◆ **Text excerpt**:
- - - - - - -
My goal here, however, is not to advocate for nonviolence as a strategy, but instead to display the link between nonviolence, disidentification, and equality. In order to approach this link, it is perhaps best to say something about each. In a recent book, I define nonviolence in political movements this way: political, economic, or social activity that challenges or resists a current political, economic, or social arrangement while respecting the dignity of its participants, adversaries and others. (3) Dignity, in turn, I define as having a life to lead, which in human terms I unpack this way: to engage in projects and relationships that unfold over time; to be aware of one’s death in a way that affects how one sees the arc of one’s life; to have biological needs like food, shelter, and sleep; to have basic psychological needs like care and a sense of attachment to one’s surroundings. (4) To engage in nonviolent resistance, then, is roughly to respect in one’s actions (although not necessarily in one’s thoughts) that one’s adversaries as well as colleagues have human lives to lead. It does not mean that one cannot be coercive. In fact, most nonviolence is coercive, a point we will return to briefly below. Rather, it means that that coercion cannot, if the movement is to be nonviolent, attack the ability of the other to lead a meaningful human life. Such attacks can be both physical and/or psychological, but they can also be structural. (Often, it is the structural violence of a social arrangement that is confronted by a nonviolent movement.)

“Disidentification” is an idea that has come to be associated with the thought of Jacques Rancière. Let me gloss it quickly here. For Rancière, most social and political orders are characterized by what he calls the police. He defines the police in terms that are, as he notes, usually reserved for politics. “Politics is generally seen as the set of procedures whereby the aggregation and consent of collectivities is achieved, the organization of powers, the distribution of places and roles, and the systems for legitimizing this distribution. I propose to give this system of distribution and legitimization another name. I propose to call it the police.” (5) The police, in short, is the system or structure in which various people or groups have their allotted places, places that are justified (or at least seem to be) from within the system or structure itself.

The police rarely operate by overt coercion. Instead, it works through what Rancière calls le partage du sensible, the distribution or partition or even sharing of the sensible. A partage du sensible is an arrangement of perceptual reality that, just like the institutions and practices of a society, help create and sustain its relationships. It is a dividing up of the way in which we sense things into certain categories or affects. Rancière recognizes that our political relations seep down into our perceptions, and his introduction of this term is a way of grasping that. We literally see and hear things a certain way, a seeing and hearing that helps to organize our social arrangements. In the U.S., for example, black males are often experienced reflexively by whites (or even one another) as either threatening or less intelligent or both, while women are experienced by men (or even other women) as less emotionally stable and also as less intelligent. These are not necessarily judgments that are made by individuals. Rather, they are ways in which members of the collective experience others or even themselves. They are the way the sensible is distributed, partitioned, and shared.
- - - - - - -
Dataset entries:
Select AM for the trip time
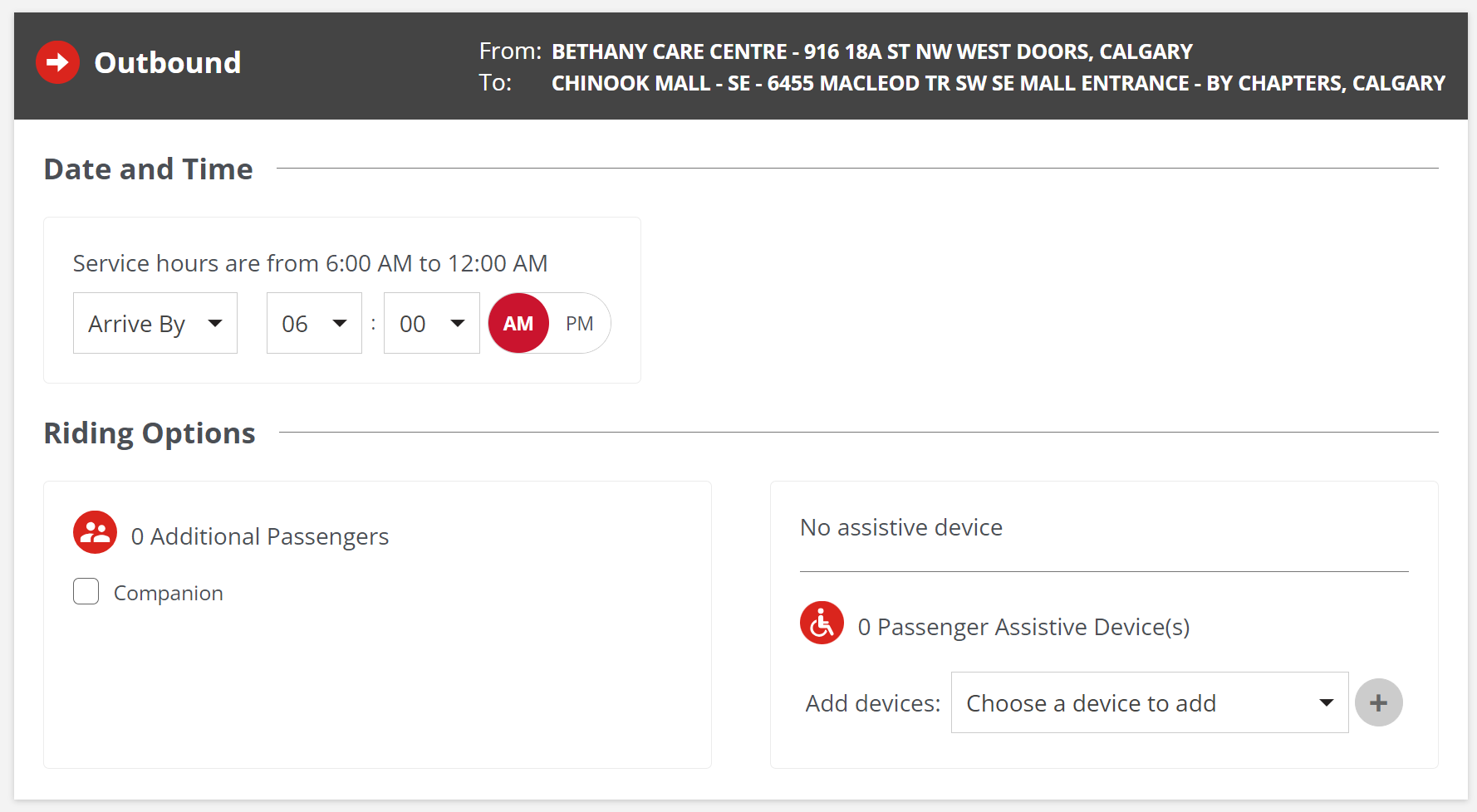 [518, 323]
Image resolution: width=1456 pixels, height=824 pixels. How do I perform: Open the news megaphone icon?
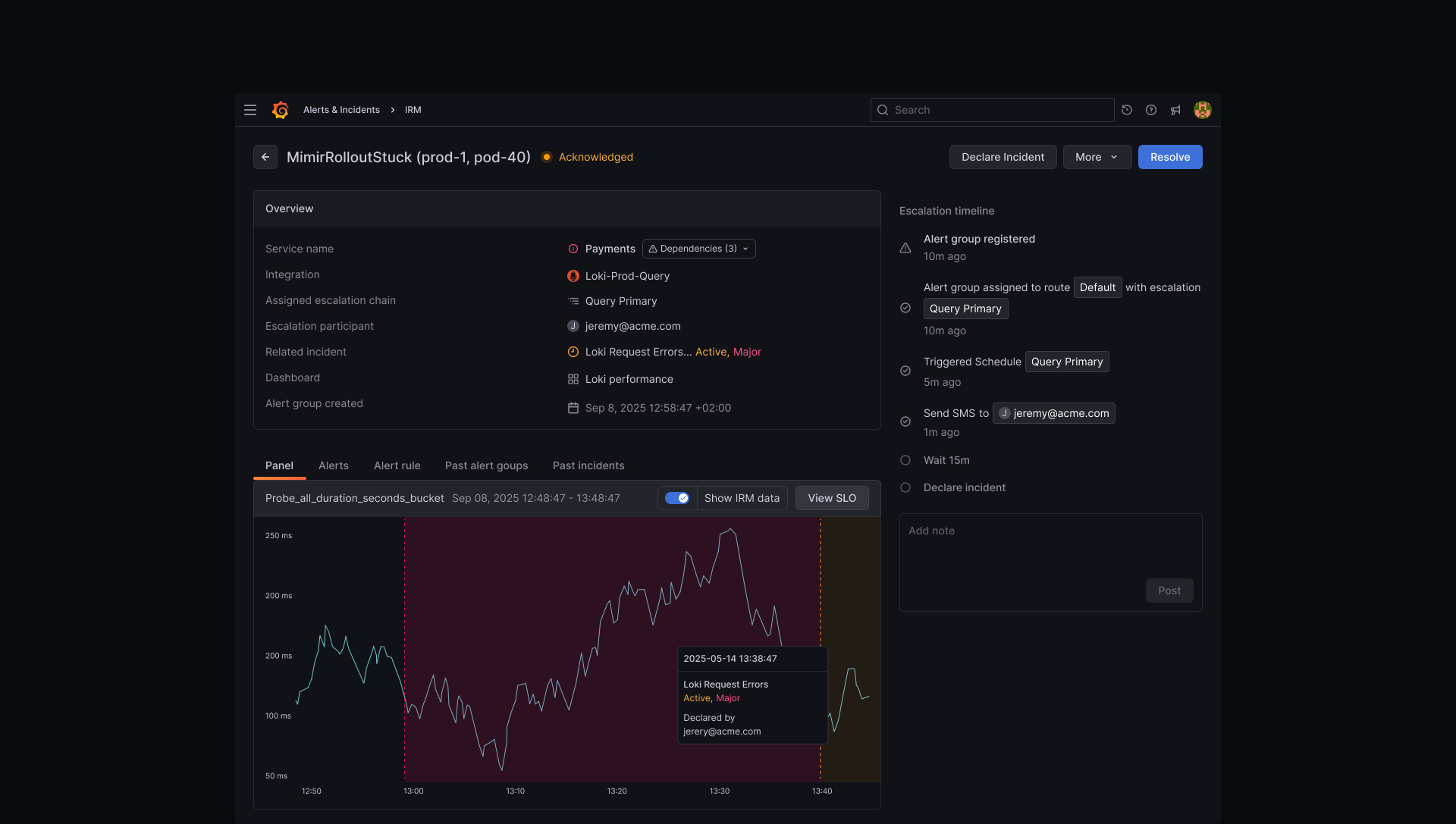click(x=1175, y=110)
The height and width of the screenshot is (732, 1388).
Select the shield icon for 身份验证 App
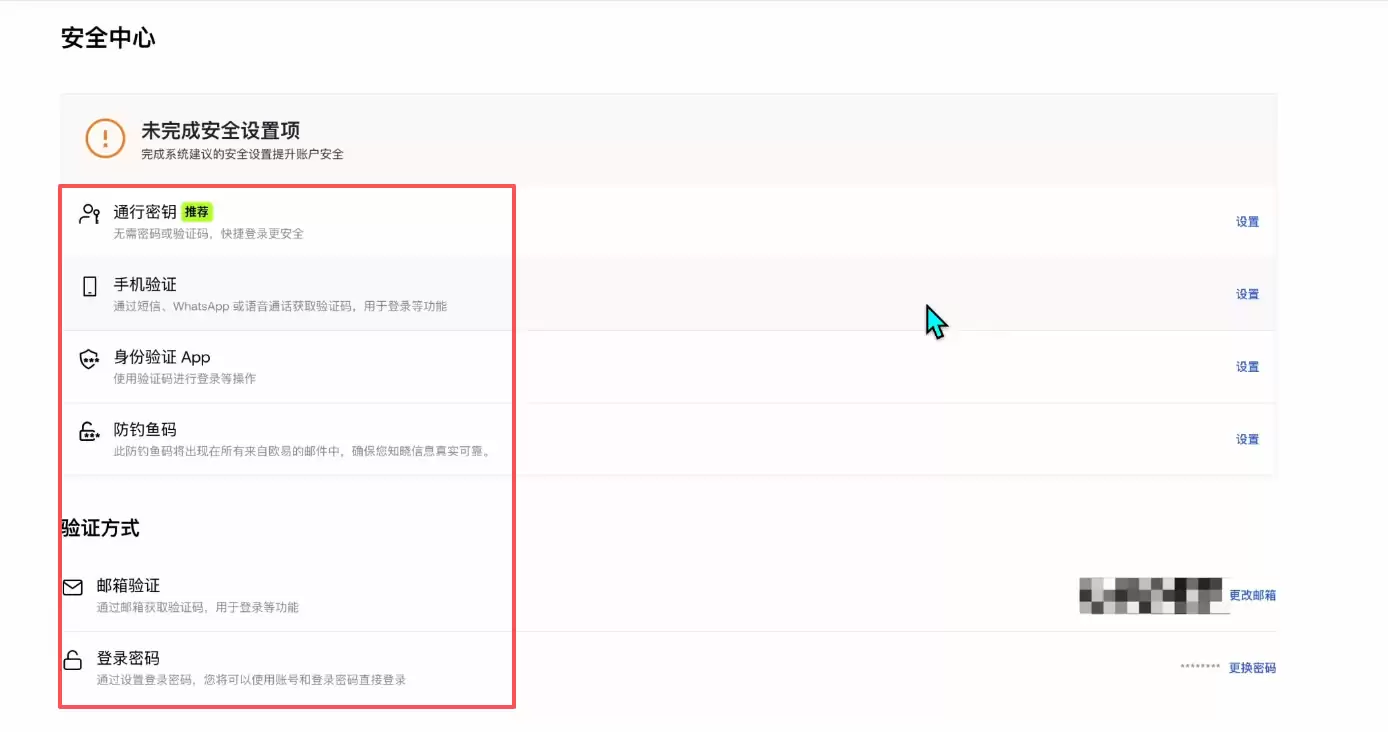(88, 357)
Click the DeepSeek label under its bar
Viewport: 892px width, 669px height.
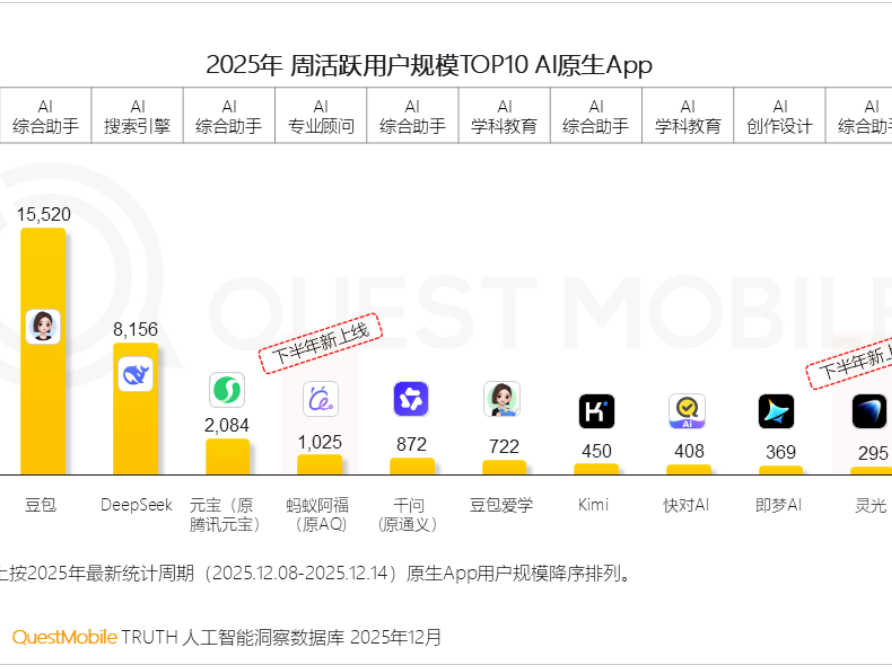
- - - - - - -
◆ **Actions to take**:
A - Answer these questions from the text on nonviolence and disidentification:
(i) How does the author define dignity?
(ii) What name does Rancière propose for the system of distribution and legitimization?
(iii) What term does Rancière use for the way the police works instead of overt coercion?
B - Resume the text on nonviolence and disidentification after its final sentence.
The dataset entries aren't needed for anything here.

◆ **Set of answers**:
A -
(i) As having a life to lead.
(ii) The police.
(iii) Le partage du sensible (the distribution, partition, or sharing of the sensible).

B -
To disidentify, in Rancière’s view of the term, is to refuse to recognize in oneself or another the place that has been allotted in the police order. It is to refuse to identify oneself or another as occupying that allotted space. Often, disidentification is collective rather than individual. A group disidentifies with its place in a police order, often accompanied in solidarity by members of other groups who also refuse the identification that group has been given. We can see disidentification at work in the lunch counter sit-ins. Where blacks were thought unworthy to sit at Woolworth’s lunch counters, they refuse that identification in their actions, and the whites who began to accompany them to lunch counters refused alongside them. There were other forms of identification that were also refused, forms that are related to nonviolence and to which we will return below. For the moment, the key idea is that disidentification in Rancière’s sense is the refusal to identify with a place in a police order, a place that is reinforced not only by ideology or coercion but also and often more importantly by the partage du sensible.

Why might one seek to disidentify with a particular police order? After all, if we eliminate the prejudicial term police from police order, one might argue that any social arrangement needs some kind of order. There can’t be complete chaos. People need to play roles that are coordinated in some fashion (whether by consensual arrangement, markets, or whatever), and those roles ought to be justified or at least justifiable to the people who play them. Moreover, however these roles are distributed and coordinated, they are likely to produce (and be produced by) some partage du sensible, a way of experiencing the social arrangement and those who occupy the various roles in it. So whence the need to disidentify?

For Rancière, what makes a police order a police order is a presupposition that animates it: the presupposition of the natural inequality of its participants. Roles are distributed not on a cooperative basis, not on the basis of mutual agreement or consent, but on the basis of the idea that some people are in essence more suited to have a vital role to play in the operation of the political and social order while others ought to be marginalized. Police orders, in short, are hierarchical. Moreover, that hierarchy lies not simply in some stated ideology inherent in the social arrangement, but seeps into (or stems from) the partage du sensible animating that arrangement. Blacks, women, workers, gays,  lesbians, the transgendered: they are not as capable as others, especially white heterosexual males, of taking part in operation of the social order. They are not, to use Rancière’s term, equally intelligent.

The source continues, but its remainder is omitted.